-- Opening Marker --

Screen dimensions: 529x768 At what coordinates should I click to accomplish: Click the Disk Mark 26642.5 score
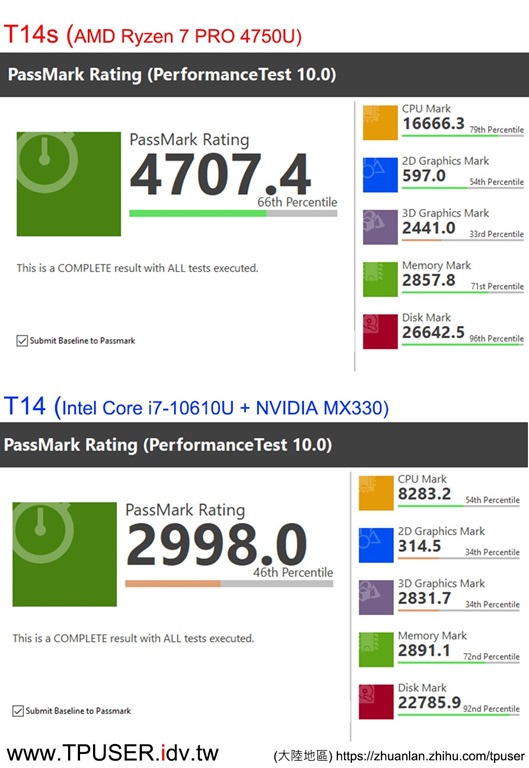point(433,333)
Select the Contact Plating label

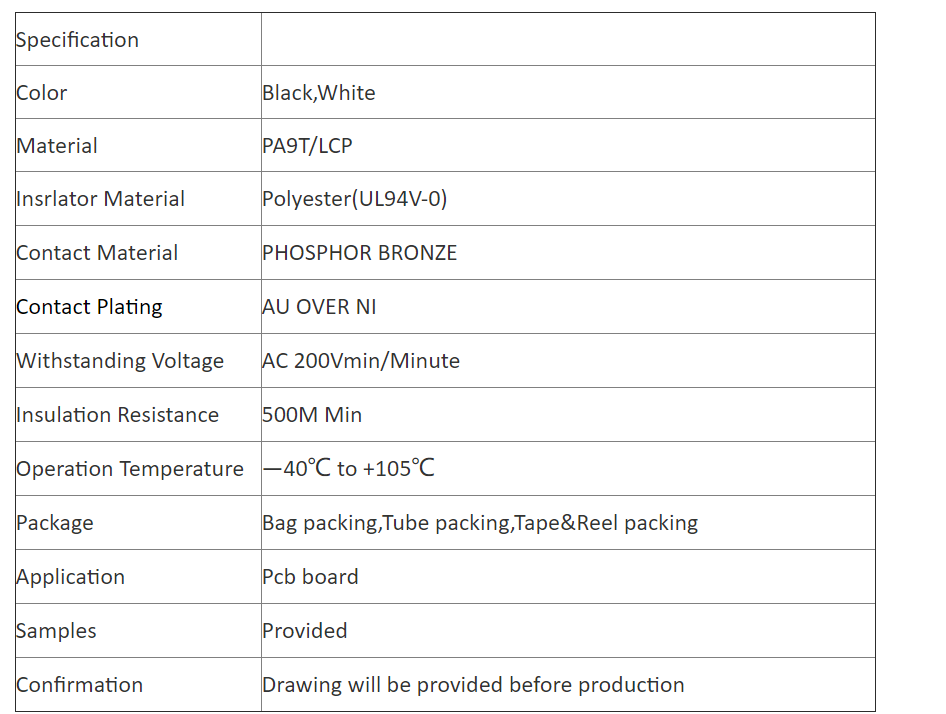click(89, 307)
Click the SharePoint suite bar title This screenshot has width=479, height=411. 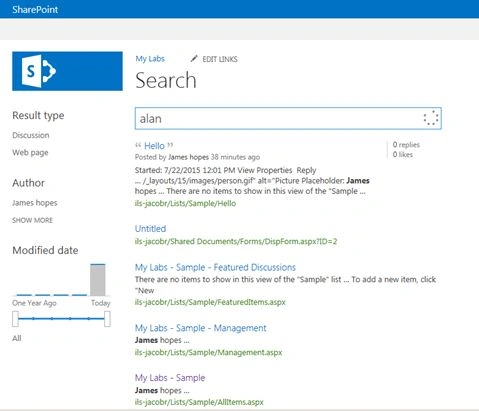coord(35,9)
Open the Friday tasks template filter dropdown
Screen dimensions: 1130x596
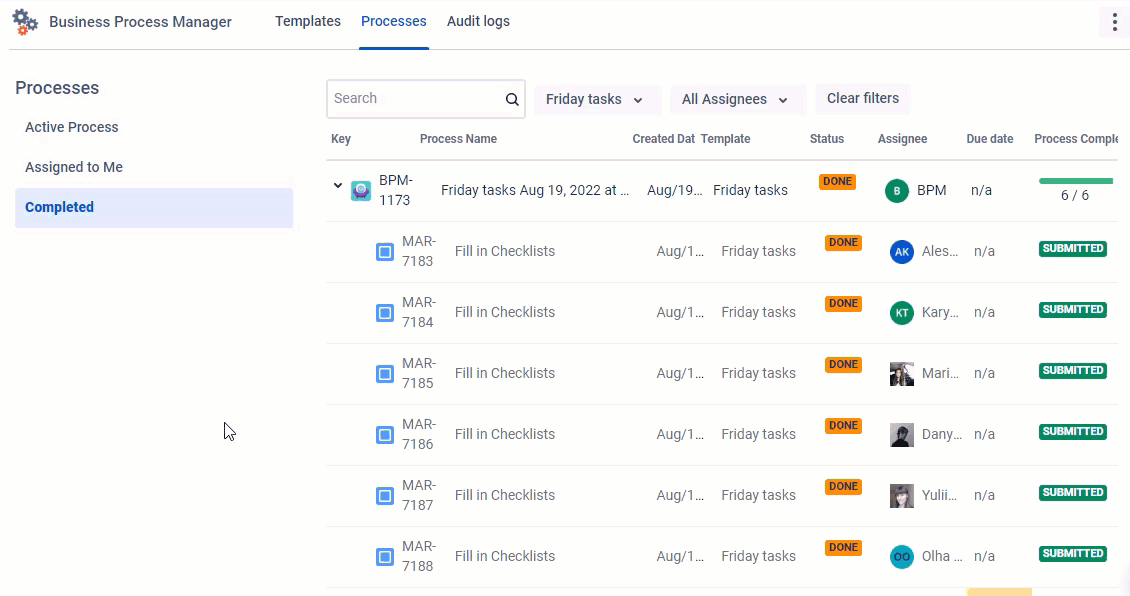[597, 99]
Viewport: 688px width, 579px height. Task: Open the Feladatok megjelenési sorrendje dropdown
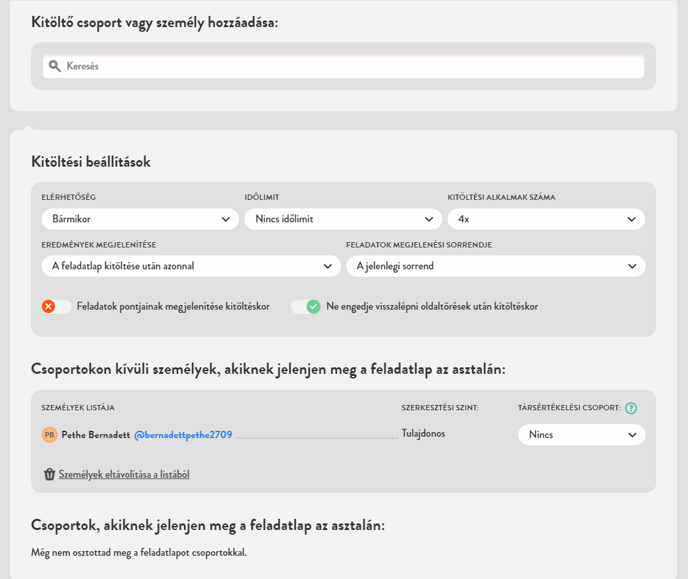click(x=495, y=266)
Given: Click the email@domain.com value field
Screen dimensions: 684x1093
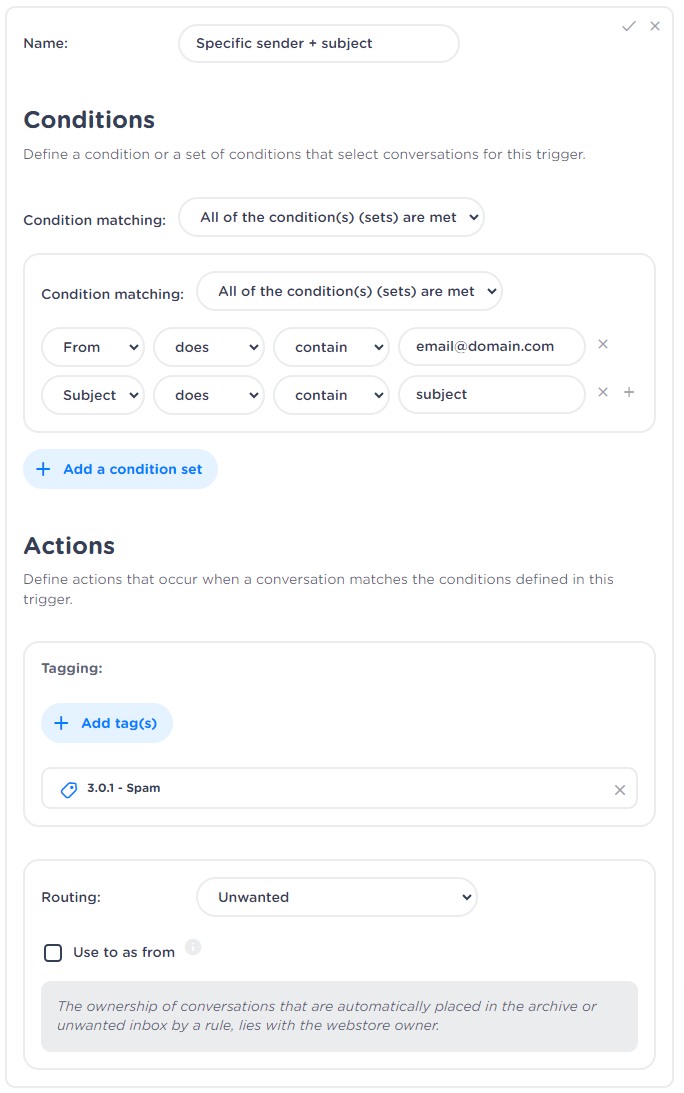Looking at the screenshot, I should 491,346.
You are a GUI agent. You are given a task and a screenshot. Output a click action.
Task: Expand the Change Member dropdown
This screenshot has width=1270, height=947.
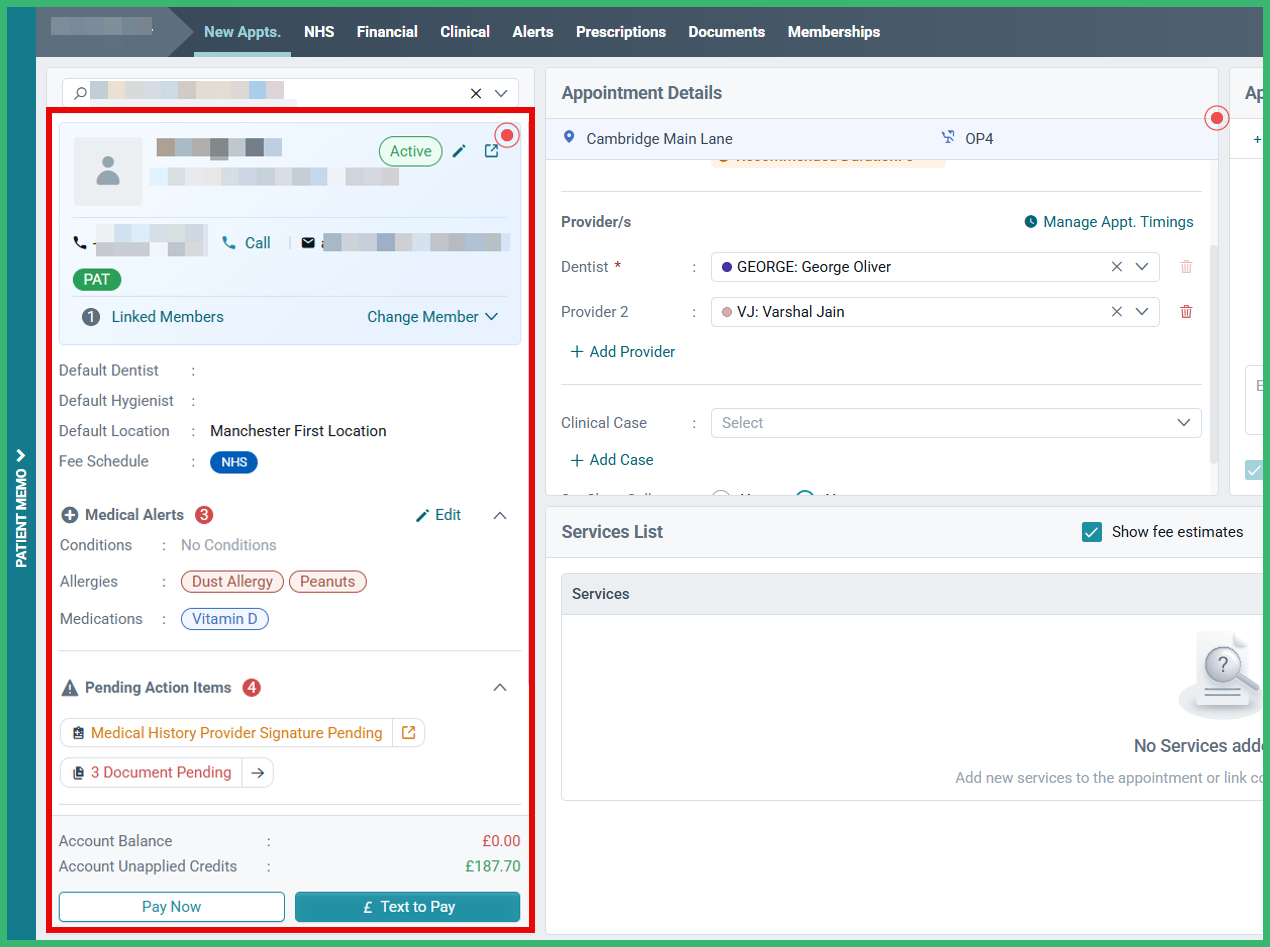tap(433, 316)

-- Closing Marker --

What the task asks :: Return only the lines from the one that contains "Screen dimensions: 684x1093" through the closing line of the data, inclusive, reproduced exactly and with every picture left out.

Exercise result ::
Screen dimensions: 684x1093
Looking at the screenshot, I should 491,346.
You are a GUI agent. You are given a task and a screenshot. Output a click action.
Task: Expand the Change Member dropdown
This screenshot has width=1270, height=947.
tap(433, 316)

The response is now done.